Records for the task START
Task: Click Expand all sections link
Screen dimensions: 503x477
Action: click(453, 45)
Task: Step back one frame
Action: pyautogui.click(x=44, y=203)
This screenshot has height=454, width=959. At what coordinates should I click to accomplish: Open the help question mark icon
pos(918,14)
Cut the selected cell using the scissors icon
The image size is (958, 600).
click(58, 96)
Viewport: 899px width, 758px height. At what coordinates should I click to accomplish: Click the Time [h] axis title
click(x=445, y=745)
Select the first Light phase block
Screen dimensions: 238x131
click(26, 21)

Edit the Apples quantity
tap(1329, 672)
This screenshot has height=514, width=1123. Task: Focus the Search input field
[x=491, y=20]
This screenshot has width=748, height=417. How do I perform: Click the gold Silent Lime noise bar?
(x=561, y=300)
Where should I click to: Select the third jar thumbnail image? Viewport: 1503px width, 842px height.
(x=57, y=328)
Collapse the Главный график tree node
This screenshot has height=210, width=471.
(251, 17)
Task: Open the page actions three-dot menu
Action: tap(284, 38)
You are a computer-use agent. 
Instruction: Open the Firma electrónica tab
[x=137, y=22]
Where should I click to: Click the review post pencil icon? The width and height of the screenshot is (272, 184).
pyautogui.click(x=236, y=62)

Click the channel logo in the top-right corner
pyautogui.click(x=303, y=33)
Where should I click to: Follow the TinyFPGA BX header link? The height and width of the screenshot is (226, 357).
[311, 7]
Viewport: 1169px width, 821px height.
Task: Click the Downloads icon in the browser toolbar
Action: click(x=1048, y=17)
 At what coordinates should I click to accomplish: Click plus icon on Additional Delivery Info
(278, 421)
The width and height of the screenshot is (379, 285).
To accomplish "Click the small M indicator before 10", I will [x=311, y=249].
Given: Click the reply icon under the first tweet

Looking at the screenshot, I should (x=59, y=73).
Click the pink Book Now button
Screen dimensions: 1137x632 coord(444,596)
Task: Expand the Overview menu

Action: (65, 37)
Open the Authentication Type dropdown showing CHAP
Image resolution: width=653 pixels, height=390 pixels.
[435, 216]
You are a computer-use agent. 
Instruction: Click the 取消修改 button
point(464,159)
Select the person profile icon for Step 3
Records for the task END
Every entry above must be reproduced exactly.

*Exercise solution*
Task: Click Expand all sections link
Screen dimensions: 503x477
Action: click(453, 45)
Task: Step back one frame
Action: pyautogui.click(x=44, y=203)
This screenshot has height=454, width=959. At what coordinates should I click to accomplish: Open the help question mark icon
pos(918,14)
Cut the selected cell using the scissors icon
The image size is (958, 600).
click(58, 96)
Viewport: 899px width, 758px height. At what coordinates should I click to accomplish: Click the Time [h] axis title
click(x=445, y=745)
Select the first Light phase block
Screen dimensions: 238x131
click(26, 21)

Edit the Apples quantity
tap(1329, 672)
This screenshot has height=514, width=1123. Task: Focus the Search input field
[x=491, y=20]
This screenshot has width=748, height=417. How do I perform: Click the gold Silent Lime noise bar?
(x=561, y=300)
Where should I click to: Select the third jar thumbnail image? Viewport: 1503px width, 842px height.
(x=57, y=328)
Collapse the Главный график tree node
This screenshot has height=210, width=471.
(251, 17)
Task: Open the page actions three-dot menu
Action: tap(284, 38)
You are a computer-use agent. 
Instruction: Open the Firma electrónica tab
[x=137, y=22]
Where should I click to: Click the review post pencil icon? The width and height of the screenshot is (272, 184).
pyautogui.click(x=236, y=62)

Click the channel logo in the top-right corner
pyautogui.click(x=303, y=33)
Where should I click to: Follow the TinyFPGA BX header link? The height and width of the screenshot is (226, 357).
[311, 7]
Viewport: 1169px width, 821px height.
Task: Click the Downloads icon in the browser toolbar
Action: click(x=1048, y=17)
 At what coordinates should I click to accomplish: Click plus icon on Additional Delivery Info
(278, 421)
The width and height of the screenshot is (379, 285).
To accomplish "Click the small M indicator before 10", I will [x=311, y=249].
Given: Click the reply icon under the first tweet

Looking at the screenshot, I should (x=59, y=73).
Click the pink Book Now button
Screen dimensions: 1137x632 coord(444,596)
Task: Expand the Overview menu

Action: (65, 37)
Open the Authentication Type dropdown showing CHAP
Image resolution: width=653 pixels, height=390 pixels.
[435, 216]
You are a computer-use agent. 
Instruction: Click the 取消修改 button
point(464,159)
Select the person profile icon for Step 3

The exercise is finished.